All results are based on 2-sided tests, and the level of statistical significance was set at 0.05. Post hoc power calculation: This study, based on 24 808 patients, has sufficient power (80%) at a 5% type I error rate to detect an increase in stroke frequency from 2% to 2.9% of patients (or a decrease from 2% to 1.2%). Statistical analyses were performed using R version 3.3.1 (R Foundation for Statistical Computing).

Results

Patient Characteristics

This study is based on 24 808 discharged patients. In the selected study period, 566 patients presenting with acute ischemic stroke (mean age was 72.7 years, with 53.5% [303/566] females) were discharged from the health system. In the same time period, 2513 patients with COVID-19 (mean age was 66.3 years, with 44.2% [1111/2513] females) were discharged from the health system. The characteristics of the cross-section of patients at baseline can be seen in Table 1. The counts of ischemic stroke, transient ischemic attack, MI, and patients with COVID-19 between January and April 2020 are plotted and smoothed using locally estimated scatterplot smoothing in the Figure.

Table 1.

Patient Characteristics

graphic file with name str-51-3570-g001.jpg

Figure.

Figure.

The counts of ischemic stroke, transient ischemic attack (TIA), myocardial infarction (MI), and coronavirus disease 2019 (COVID-19) patients between January and April 2020 are plotted and smoothed using locally estimated scatterplot smoothing. Discharges from the last 10 d of April were excluded from the graph to avoid demonstrating a false drop in cases, given that a significant number of these patients were still inpatients at the time of the study.

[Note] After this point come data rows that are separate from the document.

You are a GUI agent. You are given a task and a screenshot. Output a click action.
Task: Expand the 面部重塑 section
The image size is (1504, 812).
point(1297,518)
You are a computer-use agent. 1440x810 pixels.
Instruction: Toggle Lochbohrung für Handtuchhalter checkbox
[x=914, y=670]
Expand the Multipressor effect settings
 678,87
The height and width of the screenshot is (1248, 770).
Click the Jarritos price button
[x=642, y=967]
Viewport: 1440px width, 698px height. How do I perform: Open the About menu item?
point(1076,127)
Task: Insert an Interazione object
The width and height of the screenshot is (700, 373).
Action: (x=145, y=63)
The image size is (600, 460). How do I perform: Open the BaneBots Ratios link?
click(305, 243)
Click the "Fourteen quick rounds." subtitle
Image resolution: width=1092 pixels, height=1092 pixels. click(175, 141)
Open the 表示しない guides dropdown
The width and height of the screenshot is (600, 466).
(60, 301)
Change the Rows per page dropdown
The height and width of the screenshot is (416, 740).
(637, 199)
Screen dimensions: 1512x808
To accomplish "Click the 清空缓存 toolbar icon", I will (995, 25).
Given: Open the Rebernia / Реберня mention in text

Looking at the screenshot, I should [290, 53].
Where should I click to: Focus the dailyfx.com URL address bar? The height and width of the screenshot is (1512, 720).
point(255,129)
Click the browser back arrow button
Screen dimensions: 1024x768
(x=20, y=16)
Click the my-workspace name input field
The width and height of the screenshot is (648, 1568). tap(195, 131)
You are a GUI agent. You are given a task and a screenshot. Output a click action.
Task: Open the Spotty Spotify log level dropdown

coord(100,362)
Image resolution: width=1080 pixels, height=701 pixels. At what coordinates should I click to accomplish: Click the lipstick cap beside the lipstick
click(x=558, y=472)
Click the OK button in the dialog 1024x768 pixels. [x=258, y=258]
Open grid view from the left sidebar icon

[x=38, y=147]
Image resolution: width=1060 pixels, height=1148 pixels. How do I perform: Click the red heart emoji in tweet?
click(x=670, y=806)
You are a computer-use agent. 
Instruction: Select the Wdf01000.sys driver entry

COVID-19 and Ischemic Stroke

During the dates for this study, all patients presenting to the emergency department and those admitted to the hospital were tested for COVID-19 using the nasopharyngeal swab RNA polymerase chain reaction testing method. Among all admissions positive for SARS-CoV-2, 0.9% (22/2513) presented with an acute ischemic stroke. Of those that were negative for SARS-CoV-2 infection, 2.4% (544/22 295) of those presented with an acute ischemic stroke. The odds of ischemic stroke in patients diagnosed with COVID-19 was 0.35 (95% CI, 0.23–0.55) times lower than in patients without a COVID-19 diagnosis. Controlling for patient characteristics and comorbidities using a logistic regression with facility fixed effects, we calculated that the odds of stroke was 0.25 (95% CI, 0.16–0.40) times less likely in COVID-19–positive patients in comparison to noninfected individuals (Table 2). Figure A-I in the Data Supplement displays a forest plot of adjusted OR for common cardiovascular risk factors. The association of COVID-19 and stroke was independent of the patient’s age.

Table 2.

Models Examining the Association of Ischemic Stroke (and Myocardial Infarction) and COVID-19

graphic file with name str-51-3570-g003.jpg

Figure A-II in the Data Supplement demonstrates a scatterplot of the weekly cases of COVID-19 and ischemic stroke among patients since the first week of COVID-19. A slight negative correlation was observed for patients over 60 (Pearson correlation coefficient=−0.575, P<0.05), and under 60 years old (Pearson correlation coefficient=−0.234, P<0.05).

Sensitivity Analysis

The direction and magnitude of the association did not change in a propensity score–adjusted logistic regression model (OR, 0.24 [95% CI, 0.15–0.38]). Additionally, the association of stroke and COVID-19 persisted when considering ischemic stroke (OR, 0.29 [95% CI, 0.18–0.48]) and transient ischemic attacks separately (OR, 0.14 [95% CI, 0.10–0.38]).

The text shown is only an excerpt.